In another piece, ‘Wrong Number’, the necessary distortion of reality involves time, rather than stories within stories. Here, the protagonist encounters a mysterious woman at the same time as he is bothered by a series of wrong-number phone calls; through a complex chain of events, he discovers that the caller is none other than himself, and that the woman plays a central role in the mystery. O’Rourke effectively conveys the character’s frustration as events become more complex and inexplicable.

In addition to these self-referential tales, there are several stories that provide a range of nicely surreal imagery. ‘Secret Sentient’ posits a tradition in which the bodies of the dead are preserved and displayed in their descendants’ homes, silently observing the flow of life around them; O’Rourke illustrates here the secret lives of the objects we carry with us. ‘A Bad Day for Bob’, one of the most successful stories, features a man convinced that his wife and neighbors are intelligent mannequins; this short, surprising story effectively describes a most unusual world. And the final tale, ‘The End Never Means THE END’, revisits all the characters of the other stories, along with a thinly disguised O’Rourke, and brings them together in a bizarre apotheosis that recalls Pirandello’s ‘Six Characters in Search of an Author’.

The ideas on display are engaging and intriguing, and O’Rourke shows much potential as a storyteller. Unfortunately, however, it must be said that his writing suffers from a number of flaws. For instance, O’Rourke often breaks the widely known rule of ‘show, don’t tell’; instead of presenting dialogue, he might describe what was said during a conversation, or he might end a story by telling what happened to the protagonist, taking the reader out of the story. Additionally, his tone is generally quite flat and descriptive, and this dispels any sense of empathy for his characters; they often feel more like experimental subjects. Given his postmodern approach, it is possible that this alienation is intentional, but this doesn't make the stories any easier to read.

Also, O’Rourke sometimes has little sense of when to end a paragraph and begin a new one. Many of his paragraphs stretch for a page or more and may combine plot, exposition, and descriptions of character interaction substituting for dialogue. Finally, the volume as a whole is badly in need of editing to weed out spelling and grammatical errors.

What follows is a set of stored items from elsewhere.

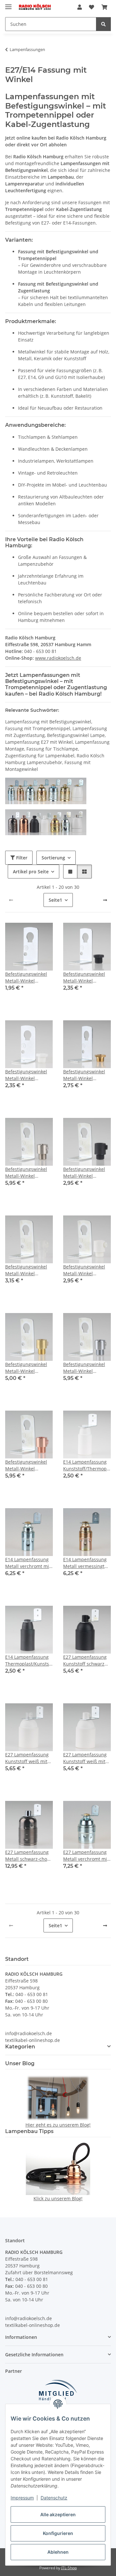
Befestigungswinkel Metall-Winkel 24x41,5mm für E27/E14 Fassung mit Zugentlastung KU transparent (27, 1270)
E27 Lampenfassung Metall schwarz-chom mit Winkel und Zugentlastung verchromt (28, 1855)
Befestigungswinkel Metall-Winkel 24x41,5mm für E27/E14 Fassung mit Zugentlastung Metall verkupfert (28, 1465)
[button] (79, 7)
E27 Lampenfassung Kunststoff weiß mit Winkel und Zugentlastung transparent (27, 1758)
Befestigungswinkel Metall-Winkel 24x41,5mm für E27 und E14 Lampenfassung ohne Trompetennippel (28, 977)
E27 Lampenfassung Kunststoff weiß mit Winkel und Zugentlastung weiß (85, 1758)
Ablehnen (58, 2552)
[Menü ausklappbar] (8, 4)
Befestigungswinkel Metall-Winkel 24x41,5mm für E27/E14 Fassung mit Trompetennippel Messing (85, 1075)
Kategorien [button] (20, 2047)
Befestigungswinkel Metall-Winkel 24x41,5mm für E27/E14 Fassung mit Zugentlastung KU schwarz (85, 1172)
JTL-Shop (69, 2568)
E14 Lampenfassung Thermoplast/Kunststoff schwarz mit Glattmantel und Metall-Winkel (29, 1660)
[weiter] (105, 900)
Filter (21, 858)
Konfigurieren (58, 2533)
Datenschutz (54, 2497)
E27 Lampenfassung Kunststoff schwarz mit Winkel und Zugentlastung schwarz (85, 1660)
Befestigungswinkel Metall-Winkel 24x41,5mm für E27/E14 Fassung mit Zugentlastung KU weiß (85, 1270)
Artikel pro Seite (31, 871)
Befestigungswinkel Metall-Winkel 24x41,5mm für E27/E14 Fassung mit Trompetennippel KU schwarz (85, 977)
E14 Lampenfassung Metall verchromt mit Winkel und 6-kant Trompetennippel (28, 1563)
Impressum (22, 2497)
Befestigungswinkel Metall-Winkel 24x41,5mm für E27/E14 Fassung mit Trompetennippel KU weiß (27, 1075)
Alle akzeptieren (58, 2514)
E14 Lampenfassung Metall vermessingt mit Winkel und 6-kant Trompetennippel (87, 1563)
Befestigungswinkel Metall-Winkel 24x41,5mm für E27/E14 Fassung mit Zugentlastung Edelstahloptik (27, 1172)
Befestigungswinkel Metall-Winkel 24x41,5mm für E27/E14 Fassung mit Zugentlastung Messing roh (27, 1367)
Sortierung (53, 858)
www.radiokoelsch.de (58, 658)
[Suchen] (103, 24)
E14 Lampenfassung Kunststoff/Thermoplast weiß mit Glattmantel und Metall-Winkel (87, 1465)
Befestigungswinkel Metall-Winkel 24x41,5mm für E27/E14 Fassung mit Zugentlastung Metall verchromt (86, 1367)
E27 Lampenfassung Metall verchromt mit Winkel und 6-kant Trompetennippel (86, 1855)
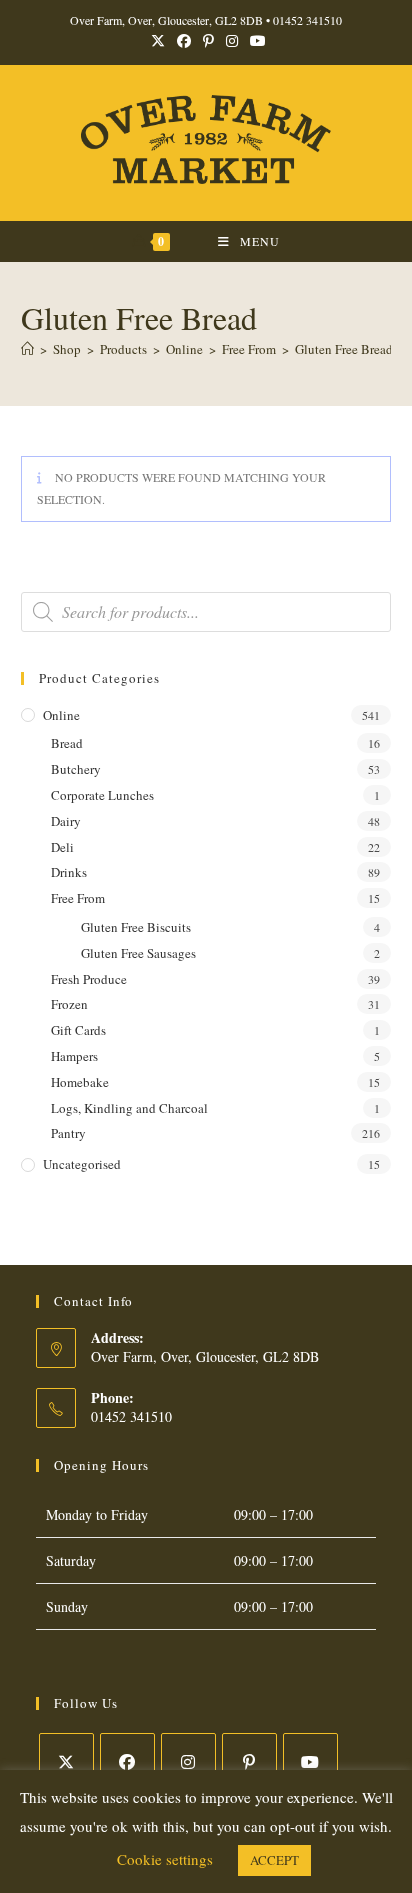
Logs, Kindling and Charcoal (129, 1108)
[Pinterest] (249, 1760)
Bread (67, 743)
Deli (62, 847)
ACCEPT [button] (274, 1860)
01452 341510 (307, 20)
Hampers (74, 1056)
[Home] (27, 349)
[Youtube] (310, 1760)
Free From (78, 898)
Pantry (68, 1133)
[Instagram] (188, 1760)
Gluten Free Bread (344, 349)
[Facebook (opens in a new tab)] (184, 41)
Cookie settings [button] (165, 1859)
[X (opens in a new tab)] (158, 41)
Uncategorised (82, 1164)
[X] (66, 1760)
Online (61, 715)
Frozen (69, 1004)
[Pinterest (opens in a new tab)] (208, 41)
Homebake (80, 1082)
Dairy (66, 821)
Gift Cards (78, 1030)
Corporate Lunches (102, 795)
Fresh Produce (89, 979)
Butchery (76, 769)
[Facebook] (127, 1760)
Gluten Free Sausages (138, 953)
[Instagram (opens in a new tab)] (232, 41)
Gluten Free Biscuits (136, 927)
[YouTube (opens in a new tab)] (255, 41)
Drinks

Whether these problems completely spoil the book will depend on the reader. There are fascinating ideas here about the interconnectedness of fantasy and reality, and about the ways in which art reflects the obsessions and prejudices of author and audience. O’Rourke also shows that he can create complex yet economical plots that delve into these connections. Given his distracting technical issues, some readers will likely feel that Stephen O’Rourke is not quite ready for prime time; but those willing to look beyond these flaws will discover an interesting mind just beginning to develop its powers.

[Editor's note: author's biography corrected in paragraph 2 above. We apologise for the error.]